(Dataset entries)

-------------------------

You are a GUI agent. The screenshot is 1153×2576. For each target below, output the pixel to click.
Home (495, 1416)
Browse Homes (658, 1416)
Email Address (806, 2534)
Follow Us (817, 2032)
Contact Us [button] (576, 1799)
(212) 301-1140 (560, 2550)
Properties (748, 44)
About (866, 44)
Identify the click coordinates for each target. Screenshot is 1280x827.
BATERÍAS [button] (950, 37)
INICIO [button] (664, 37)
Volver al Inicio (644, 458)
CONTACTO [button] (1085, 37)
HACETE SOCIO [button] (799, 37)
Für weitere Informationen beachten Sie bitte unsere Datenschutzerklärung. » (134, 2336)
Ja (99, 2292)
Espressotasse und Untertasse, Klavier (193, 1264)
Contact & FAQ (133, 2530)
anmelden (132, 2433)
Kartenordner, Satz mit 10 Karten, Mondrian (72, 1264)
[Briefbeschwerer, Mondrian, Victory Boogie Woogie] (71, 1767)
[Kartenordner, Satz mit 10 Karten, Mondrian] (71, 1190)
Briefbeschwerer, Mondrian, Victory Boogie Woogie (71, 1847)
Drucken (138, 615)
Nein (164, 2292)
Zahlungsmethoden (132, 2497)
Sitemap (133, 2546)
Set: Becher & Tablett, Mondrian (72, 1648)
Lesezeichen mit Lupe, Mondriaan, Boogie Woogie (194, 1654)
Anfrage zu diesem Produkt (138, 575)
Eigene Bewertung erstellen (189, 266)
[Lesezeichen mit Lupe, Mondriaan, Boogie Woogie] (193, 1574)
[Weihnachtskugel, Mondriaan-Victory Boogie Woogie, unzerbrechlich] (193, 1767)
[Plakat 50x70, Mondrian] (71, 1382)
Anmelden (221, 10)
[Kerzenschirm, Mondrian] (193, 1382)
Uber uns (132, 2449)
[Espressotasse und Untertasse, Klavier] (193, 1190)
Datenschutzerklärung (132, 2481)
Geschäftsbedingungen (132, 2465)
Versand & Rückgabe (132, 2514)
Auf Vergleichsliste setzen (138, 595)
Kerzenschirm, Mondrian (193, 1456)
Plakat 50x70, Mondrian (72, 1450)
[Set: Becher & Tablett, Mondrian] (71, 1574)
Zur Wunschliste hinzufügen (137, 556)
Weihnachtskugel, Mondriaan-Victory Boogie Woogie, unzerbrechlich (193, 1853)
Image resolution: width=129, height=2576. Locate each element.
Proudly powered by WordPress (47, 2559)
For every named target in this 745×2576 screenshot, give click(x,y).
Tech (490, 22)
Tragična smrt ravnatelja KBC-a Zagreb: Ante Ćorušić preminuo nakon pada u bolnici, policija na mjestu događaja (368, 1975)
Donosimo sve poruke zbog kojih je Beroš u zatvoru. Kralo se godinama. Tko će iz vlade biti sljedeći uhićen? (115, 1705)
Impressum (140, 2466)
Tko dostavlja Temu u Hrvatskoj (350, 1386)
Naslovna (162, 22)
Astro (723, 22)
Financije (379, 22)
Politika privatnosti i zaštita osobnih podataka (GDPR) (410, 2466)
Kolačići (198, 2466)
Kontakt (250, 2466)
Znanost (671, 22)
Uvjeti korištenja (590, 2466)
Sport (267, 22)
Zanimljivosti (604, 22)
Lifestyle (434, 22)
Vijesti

-------------------------

TASK OBJECTIVE:
Find "Znanost (671, 22)" in the records. Copy its line and every line after it, exactly, through the last one.

RESPONSE FOR THIS EXERCISE:
Znanost (671, 22)
Uvjeti korištenja (590, 2466)
Sport (267, 22)
Zanimljivosti (604, 22)
Lifestyle (434, 22)
Vijesti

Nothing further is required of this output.